Extraña a sus aborígenes aunque ellos venían al hogar antes de la pandemia. Muchas veces para buscar un consejo cuando tenían problemas familiares o de la comunidad. O cuando se atendían en el hospital de Gobernador Roca “se quedaban acá, se recuperaban y se volvían a la casa”. Es que además del vínculo establecido, Berta entiende muy bien el mbya aunque no lo habla “porque no me dediqué lo suficiente”.
Para la religiosa, amante de la naturaleza, no todo era trabajo y sufrimiento. “Sabía aprovechar los momentos, disfrutar de amistades. Cuando venía una visita a nuestra casa la llevaba a distintos lugares. Me gustaba llevarlos a las orillas de los arroyos, y hacer un buen asado. En mi camioneta tenía de todo, una caja con una colchoneta, frazada, olla, pava. Estaba completa porque no sabía adónde podía quedarme. Las latitas de picadillo y la leche nunca faltaban”.
Había cosas fuertes
Un muchacho de Hipólito Yrigoyen hizo llamar a Berta porque su nene de dos años tenía neumonía. La religiosa acudió, y junto al chofer ingresaron por un camino hasta que la camioneta se perdió en el monte. “Me parecía que era meningitis. Lo puse sobre mi falda y dije al chofer: vamos directo a Posadas. Llegamos al Madariaga y nos atendieron enseguida. Lo revisaron, lo alzaron, pero cayó muerto en los brazos de un médico. El papá lloraba desconsoladamente prendido de la baranda. Quise decir algo para consolarlo, que se calmara, pero confesó que lloraba porque ‘tengo la culpa que mi hijo murió’. Le dije, es la enfermedad, y me dijo que no. Es que fui al monte el domingo a buscar un jabalí para dar de comer a mi familia, necesitaba uno, pero maté dos. Por eso Dios me sacó a mi hijo”.

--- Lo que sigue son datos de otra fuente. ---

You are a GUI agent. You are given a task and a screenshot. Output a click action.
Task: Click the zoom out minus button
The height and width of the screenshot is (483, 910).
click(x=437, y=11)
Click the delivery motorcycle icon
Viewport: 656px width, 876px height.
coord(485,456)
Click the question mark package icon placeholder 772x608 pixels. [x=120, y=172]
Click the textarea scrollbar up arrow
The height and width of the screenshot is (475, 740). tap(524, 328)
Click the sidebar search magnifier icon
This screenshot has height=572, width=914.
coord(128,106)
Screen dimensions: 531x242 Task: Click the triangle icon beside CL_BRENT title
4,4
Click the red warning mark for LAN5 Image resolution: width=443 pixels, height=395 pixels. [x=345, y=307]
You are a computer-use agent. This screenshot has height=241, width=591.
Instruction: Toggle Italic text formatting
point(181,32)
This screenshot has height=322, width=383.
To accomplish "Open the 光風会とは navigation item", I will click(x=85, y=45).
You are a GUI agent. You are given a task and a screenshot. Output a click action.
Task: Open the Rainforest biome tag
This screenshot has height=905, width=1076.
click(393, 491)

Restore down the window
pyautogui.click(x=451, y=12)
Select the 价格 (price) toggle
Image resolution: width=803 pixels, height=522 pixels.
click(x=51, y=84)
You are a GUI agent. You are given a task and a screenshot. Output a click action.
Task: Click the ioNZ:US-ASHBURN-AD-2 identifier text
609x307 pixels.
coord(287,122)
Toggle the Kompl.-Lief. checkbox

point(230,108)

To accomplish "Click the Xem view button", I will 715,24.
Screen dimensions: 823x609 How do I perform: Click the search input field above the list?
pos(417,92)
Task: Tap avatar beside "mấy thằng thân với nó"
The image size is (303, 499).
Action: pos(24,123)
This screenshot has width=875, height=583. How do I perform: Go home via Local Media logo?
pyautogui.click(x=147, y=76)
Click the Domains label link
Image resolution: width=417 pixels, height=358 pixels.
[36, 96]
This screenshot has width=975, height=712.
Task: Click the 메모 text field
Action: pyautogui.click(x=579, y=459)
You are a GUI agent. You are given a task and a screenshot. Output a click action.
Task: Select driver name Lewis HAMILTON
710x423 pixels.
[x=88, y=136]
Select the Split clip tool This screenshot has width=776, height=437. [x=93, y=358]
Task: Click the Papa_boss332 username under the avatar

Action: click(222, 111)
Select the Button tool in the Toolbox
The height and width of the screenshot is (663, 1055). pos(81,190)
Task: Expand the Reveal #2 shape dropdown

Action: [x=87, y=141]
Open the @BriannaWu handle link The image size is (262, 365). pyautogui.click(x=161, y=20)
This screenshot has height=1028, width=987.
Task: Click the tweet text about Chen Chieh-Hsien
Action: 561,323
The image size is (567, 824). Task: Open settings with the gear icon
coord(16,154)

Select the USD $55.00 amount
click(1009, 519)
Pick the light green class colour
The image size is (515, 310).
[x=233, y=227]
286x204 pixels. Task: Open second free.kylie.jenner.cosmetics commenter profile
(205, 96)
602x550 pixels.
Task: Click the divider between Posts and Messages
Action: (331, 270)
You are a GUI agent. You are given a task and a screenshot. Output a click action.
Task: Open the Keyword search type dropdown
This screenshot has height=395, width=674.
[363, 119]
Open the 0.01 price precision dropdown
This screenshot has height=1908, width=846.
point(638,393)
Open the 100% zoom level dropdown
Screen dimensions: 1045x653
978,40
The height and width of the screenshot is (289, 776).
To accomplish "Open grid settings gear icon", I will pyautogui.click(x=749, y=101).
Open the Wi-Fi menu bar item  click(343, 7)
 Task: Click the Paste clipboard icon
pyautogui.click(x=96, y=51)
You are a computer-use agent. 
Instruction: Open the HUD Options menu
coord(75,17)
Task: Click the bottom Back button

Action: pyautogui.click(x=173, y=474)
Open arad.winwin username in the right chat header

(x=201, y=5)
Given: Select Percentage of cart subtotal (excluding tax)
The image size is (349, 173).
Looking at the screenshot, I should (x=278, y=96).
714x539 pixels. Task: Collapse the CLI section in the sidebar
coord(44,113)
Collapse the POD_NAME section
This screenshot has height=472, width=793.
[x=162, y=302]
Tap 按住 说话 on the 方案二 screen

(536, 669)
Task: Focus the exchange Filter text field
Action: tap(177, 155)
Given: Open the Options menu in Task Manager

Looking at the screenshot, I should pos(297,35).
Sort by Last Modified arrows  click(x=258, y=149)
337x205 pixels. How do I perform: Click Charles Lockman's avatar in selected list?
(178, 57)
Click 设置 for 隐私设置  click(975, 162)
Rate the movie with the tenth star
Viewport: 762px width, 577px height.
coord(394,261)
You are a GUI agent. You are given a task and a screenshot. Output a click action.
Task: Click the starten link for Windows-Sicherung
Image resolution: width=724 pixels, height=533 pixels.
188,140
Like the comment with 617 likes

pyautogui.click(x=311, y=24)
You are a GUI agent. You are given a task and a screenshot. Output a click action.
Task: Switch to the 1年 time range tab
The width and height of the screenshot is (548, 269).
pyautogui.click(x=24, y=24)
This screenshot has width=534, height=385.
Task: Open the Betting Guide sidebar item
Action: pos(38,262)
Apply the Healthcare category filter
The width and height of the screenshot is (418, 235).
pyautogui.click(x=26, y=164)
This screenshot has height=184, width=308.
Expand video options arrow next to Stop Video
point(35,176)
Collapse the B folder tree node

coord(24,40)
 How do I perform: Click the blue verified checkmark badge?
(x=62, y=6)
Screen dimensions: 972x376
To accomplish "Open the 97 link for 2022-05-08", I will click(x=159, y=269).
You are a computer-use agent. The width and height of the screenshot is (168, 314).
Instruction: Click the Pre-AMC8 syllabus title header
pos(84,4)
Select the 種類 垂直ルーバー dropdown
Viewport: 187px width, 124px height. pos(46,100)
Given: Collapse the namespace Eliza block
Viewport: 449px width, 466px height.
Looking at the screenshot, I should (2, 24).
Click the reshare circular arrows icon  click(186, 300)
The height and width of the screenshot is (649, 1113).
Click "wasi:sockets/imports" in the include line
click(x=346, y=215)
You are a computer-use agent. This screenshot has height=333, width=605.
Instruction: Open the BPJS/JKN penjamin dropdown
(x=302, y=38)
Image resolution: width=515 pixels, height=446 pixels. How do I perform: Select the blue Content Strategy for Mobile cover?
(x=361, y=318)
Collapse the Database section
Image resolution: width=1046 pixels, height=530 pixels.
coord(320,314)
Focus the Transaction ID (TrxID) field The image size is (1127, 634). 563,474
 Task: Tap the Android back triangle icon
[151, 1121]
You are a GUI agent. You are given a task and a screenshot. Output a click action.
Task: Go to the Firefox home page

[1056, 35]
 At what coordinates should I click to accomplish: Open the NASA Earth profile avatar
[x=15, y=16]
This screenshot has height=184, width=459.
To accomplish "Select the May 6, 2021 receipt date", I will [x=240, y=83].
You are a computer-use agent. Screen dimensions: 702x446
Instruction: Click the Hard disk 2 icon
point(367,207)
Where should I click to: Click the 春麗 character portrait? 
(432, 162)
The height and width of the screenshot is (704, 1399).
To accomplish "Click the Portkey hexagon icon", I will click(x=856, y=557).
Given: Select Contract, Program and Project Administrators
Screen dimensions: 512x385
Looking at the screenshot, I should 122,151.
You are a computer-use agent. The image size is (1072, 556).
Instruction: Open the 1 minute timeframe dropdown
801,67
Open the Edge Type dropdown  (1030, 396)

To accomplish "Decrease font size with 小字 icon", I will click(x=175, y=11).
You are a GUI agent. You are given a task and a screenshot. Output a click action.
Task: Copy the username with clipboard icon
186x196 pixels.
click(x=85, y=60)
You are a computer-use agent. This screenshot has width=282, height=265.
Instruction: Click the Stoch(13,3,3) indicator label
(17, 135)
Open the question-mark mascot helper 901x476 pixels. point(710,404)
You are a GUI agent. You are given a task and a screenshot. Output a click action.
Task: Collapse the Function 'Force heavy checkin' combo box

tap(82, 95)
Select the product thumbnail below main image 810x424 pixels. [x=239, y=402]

Según Berta, de esa manera ellos cuidan la naturaleza. “Y sólo llevan lo que necesitan. Y aprendí eso de ellos. Quedó dentro de mí. Tengo lo que necesito, no más. Volvimos a la comunidad y amanecimos por allá. Los acompañamos en la oración y el humo del tabaco me produjo un mareo, por lo que me aconsejaron que me sentara. En sus oraciones quedan como extasiados, de tanto que se compenetran en su espiritualidad con Dios”.